Le meduse appartengono al phylum Cnidaria (spesso chiamati anche Celenterati). T. nutricula appartiene ad un sotto-gruppo degli Cnidari chiamato Idrozoi, caratterizzati da meduse di piccole dimensioni, diverse da quelle che normalmente possiamo osservare quando facciamo il bagno al mare (quelle appartengono ad un altro sotto-gruppo, quello degli Scifozoi). La medusa è però solo un lato della medaglia. I Celenterati sono infatti caratterizzati (nella maggior parte dei casi) da un ciclo vitale digenetico, in cui si possono cioè distinguere due generazioni distinte: quella della medusa e quella del polipo (da non confondere con il polpo, il mollusco con otto braccia tentacolari munite di ventose).
Il ciclo vitale inizia con un uovo fecondato da cui schiude una larva chiamata planula. Questa, dopo una breve fase pelagica a vita libera, si insedia sul fondale e origina un polipo. Il polipo si riproduce per via asessuata (un po’ come una pianta che genera nuovi individui tramite stoloni) generando altri polipi che possono restare connessi tra loro, andando a formare una colonia. Ad un certo punto il polipo, invece di dare vita a nuovi polipi, può generare delle meduse. Queste, una volta raggiunta la maturità, si riprodurranno sessualmente, liberando in acqua uova e spermatozoi, chiudendo così il ciclo.
Ma in cosa si differenziano il polipo e la medusa? Una medusa è, essenzialmente, un ‘polipo capovolto’ che, invece di starsene attaccato al fondale, galleggia libera in colonna d’acqua, trasportata dalle correnti. Entrambi hanno un corpo più o meno sacciforme, con un’unica apertura che funge sia da bocca che da ano, circondata da una corona di ben noti (purtroppo) tentacoli urticanti. Ci sono ovviamente altre differenze, più sottili, tra polipo e medusa, legate sia alla morfologia del corpo che alla tipologia di cellule, soprattutto per quanto riguarda quelle presenti sulla superficie esterna del corpo.

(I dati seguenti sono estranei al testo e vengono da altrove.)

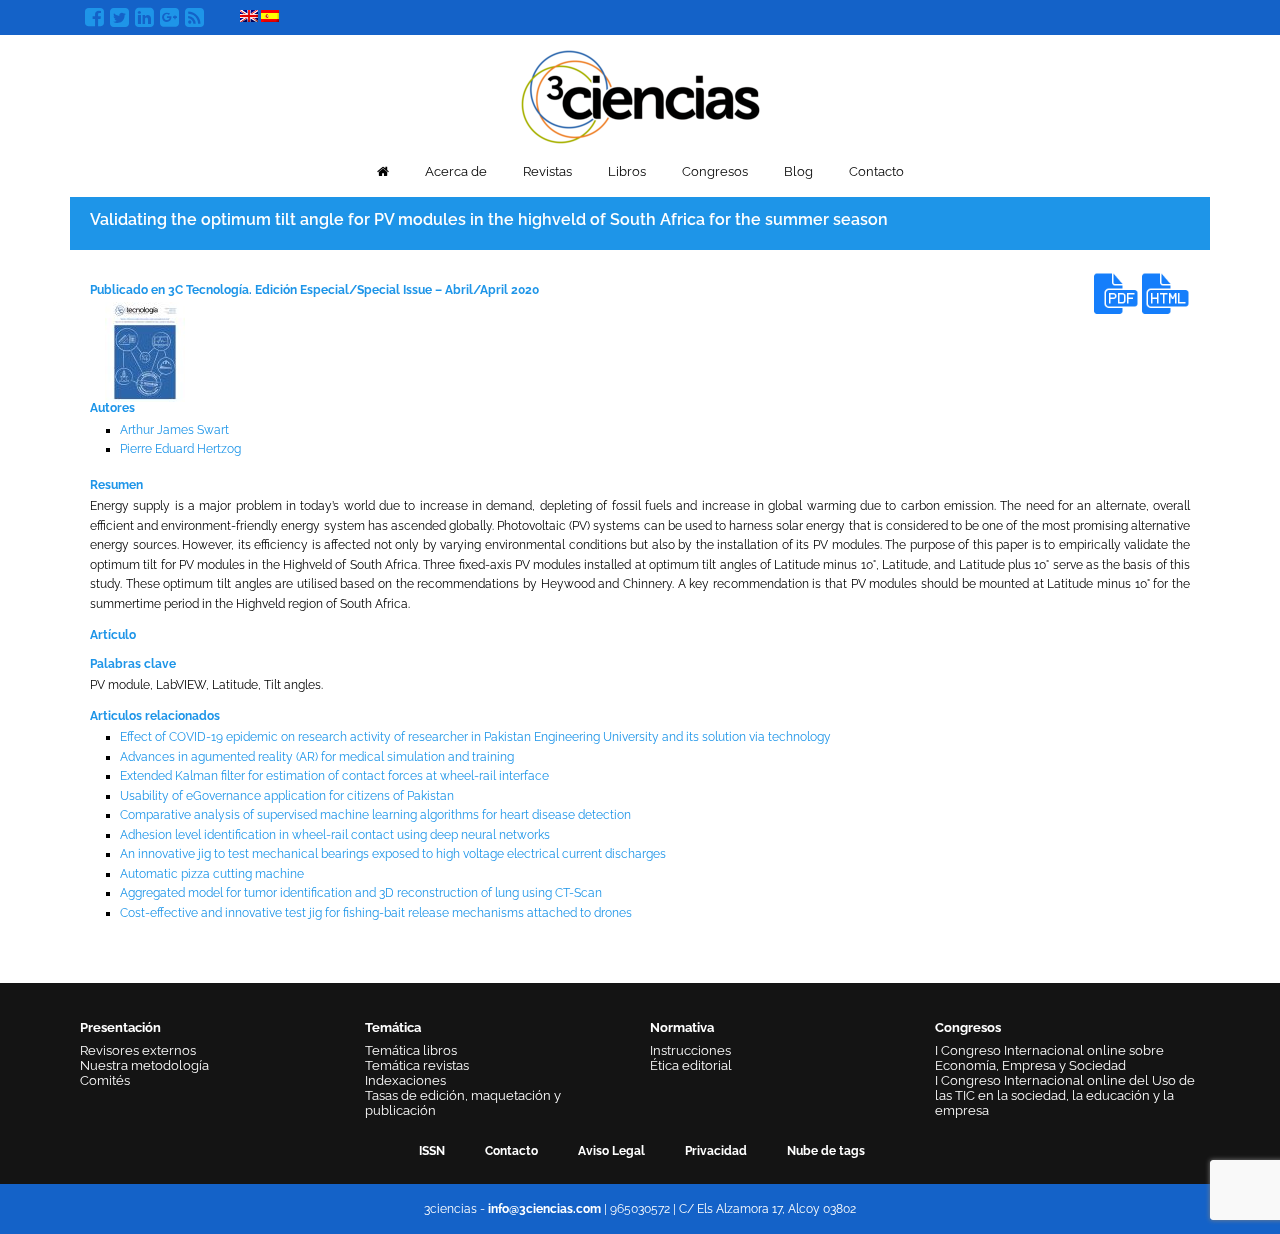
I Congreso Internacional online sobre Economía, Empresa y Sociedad (1049, 1058)
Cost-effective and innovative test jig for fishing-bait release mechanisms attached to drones (376, 913)
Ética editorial (691, 1065)
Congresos (715, 171)
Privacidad (716, 1151)
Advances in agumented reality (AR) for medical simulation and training (317, 757)
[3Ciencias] (640, 94)
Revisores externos (138, 1050)
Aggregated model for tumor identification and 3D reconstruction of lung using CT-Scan (361, 893)
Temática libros (411, 1050)
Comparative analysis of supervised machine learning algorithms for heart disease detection (375, 815)
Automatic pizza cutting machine (212, 874)
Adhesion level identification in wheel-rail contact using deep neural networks (335, 835)
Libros (627, 171)
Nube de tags (826, 1151)
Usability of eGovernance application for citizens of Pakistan (287, 796)
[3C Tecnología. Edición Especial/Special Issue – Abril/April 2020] (145, 352)
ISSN (432, 1151)
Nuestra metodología (144, 1065)
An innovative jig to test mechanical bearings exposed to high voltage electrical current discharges (393, 854)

Le meduse in genere non sono longeve, e dopo la riproduzione vanno velocemente incontro alla degenerazione dei tessuti e alla morte. Nemmeno T. nutricula fa eccezione, ma la particolarità di questa specie sta nella capacità, una volta raggiunta la maturità sessuale, di invertire il normale ciclo biologico e tornare indietro allo stadio di polipo. Anche le meduse di altre specie (ad esempio quelle del genere Cladonema) possono ritornare allo stadio di polipo, ma solo prima di raggiungere la maturità sessuale. Nel caso di T. nutricula si può parlare di una vera e propria metamorfosi al contrario: come se una farfalla, una volta uscita dal bozzolo, potesse rientrarci e trasformarsi nuovamente in bruco.
La trasformazione da polipo a medusa avviene attraverso la sostituzione di alcune tipologie di cellule, la ri-generazione dei tessuti e la ri-organizzazione del piano corporeo. I meccanismi mediante i quali ciò avvenga non sono ancora stati compresi pienamente. Semplificando la questione, si può dire che ciò avvenga grazie alla trasformazione delle cellule già differenziate presenti nei tessuti della medusa in altre tipologie cellulari (quelle presenti normalmente nel polipo).

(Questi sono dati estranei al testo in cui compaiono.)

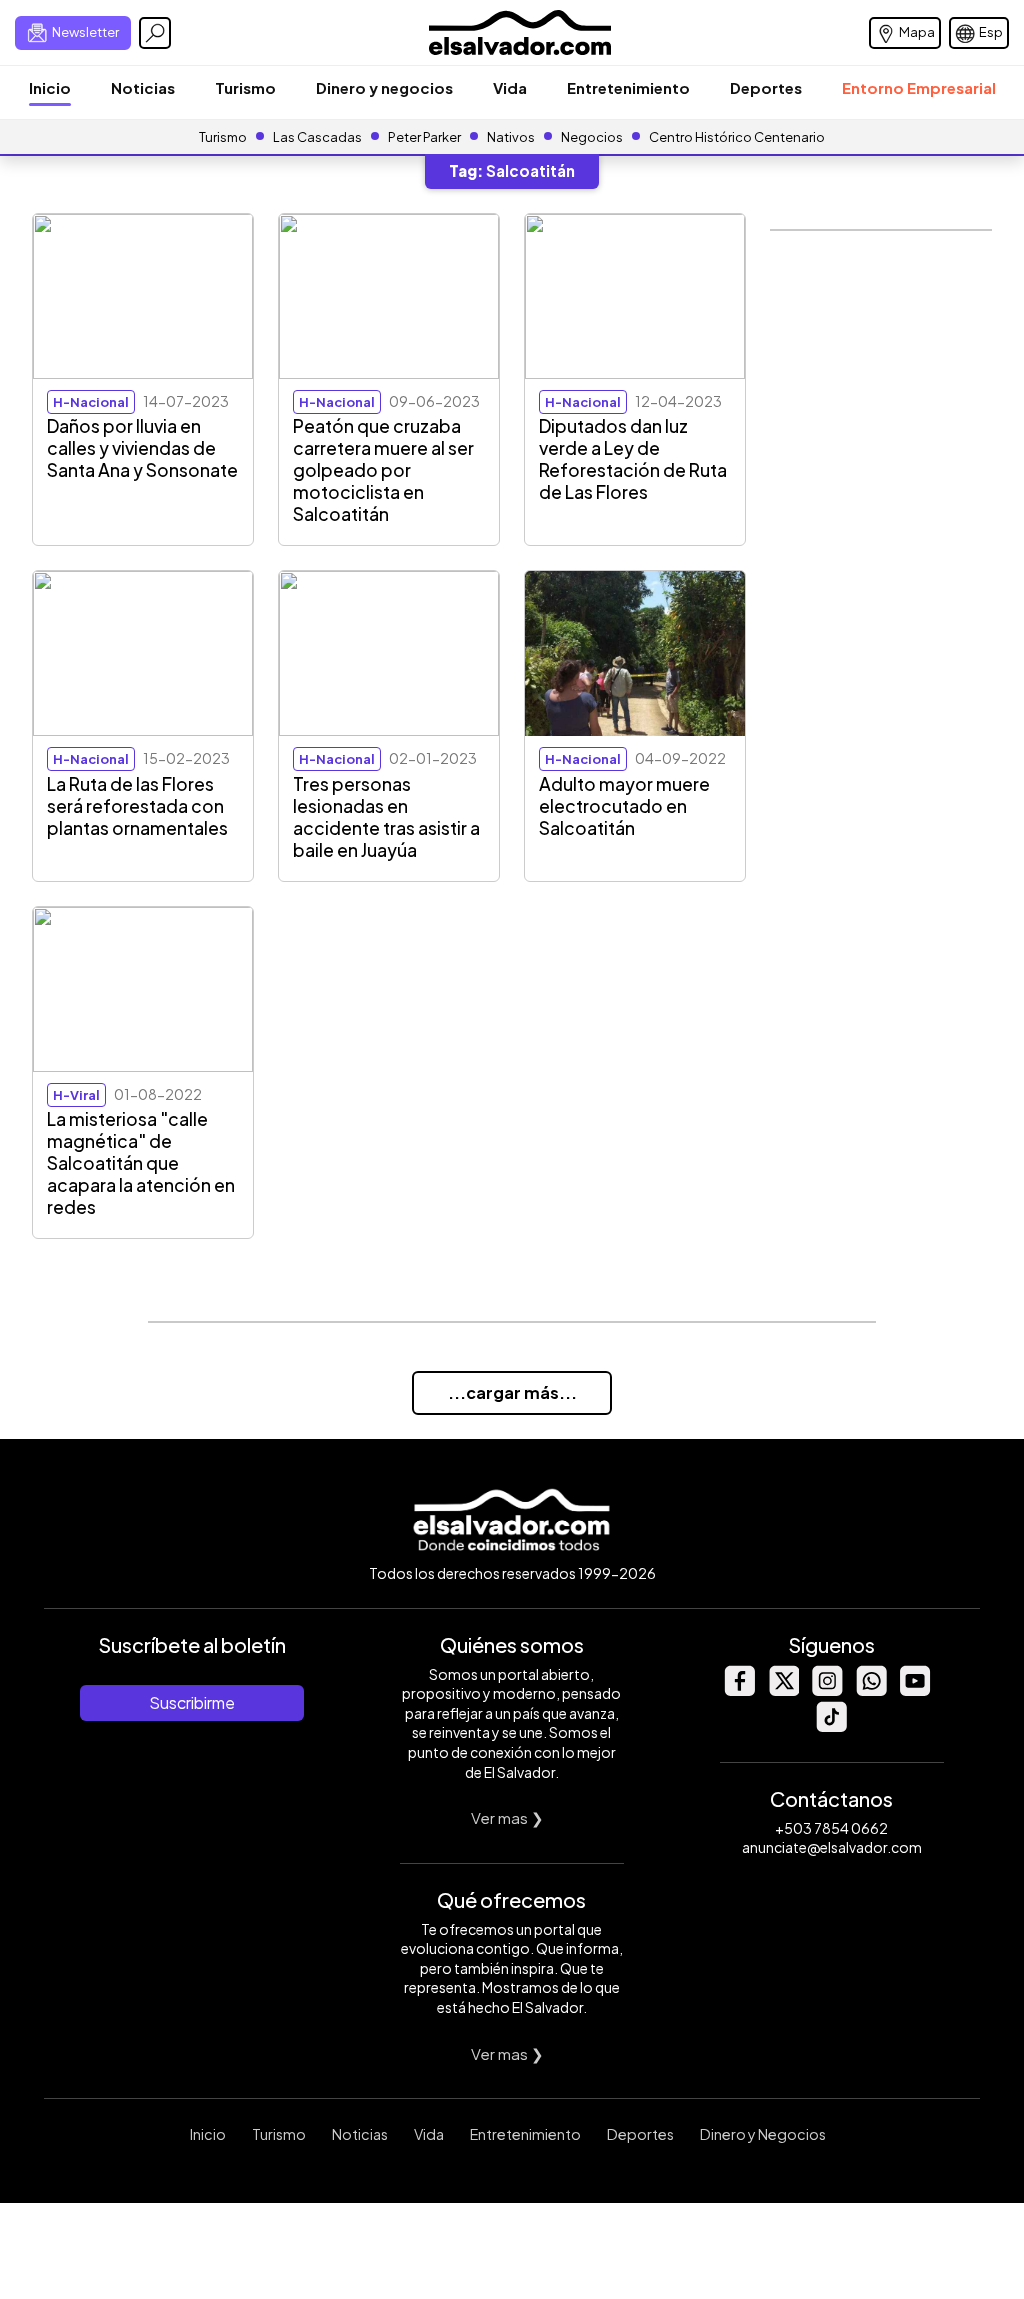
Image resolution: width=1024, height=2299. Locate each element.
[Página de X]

Durante il passaggio da medusa a polipo, la degenerazione dei tessuti e la trasformazione delle cellule determinerebbero un’organizzazione corporea della medusa simile a quella della planula (la larva appena uscita dall’uovo, che poi si trasforma in polipo). Ma ipotizzando che la medusa non coltivi, come Gilgamesh o Lord Voldemort, un desiderio di immortalità, resta da capire cosa la spinga a compiere questa trasformazione. L’inversione del ciclo biologico potrebbe essere una risposta a stress ambientali (come ad esempio cambiamenti nei parametri chimico-fisici dell’acqua, o la mancanza di cibo), che spingerebbero la medusa a ritornare allo stadio di polipo per aspettare condizioni migliori, favorevoli alla riproduzione. Si può quindi affermare che T. nutricula sia il primo organismo animale che, potenzialmente, è in grado di evitare la morte e vivere in eterno.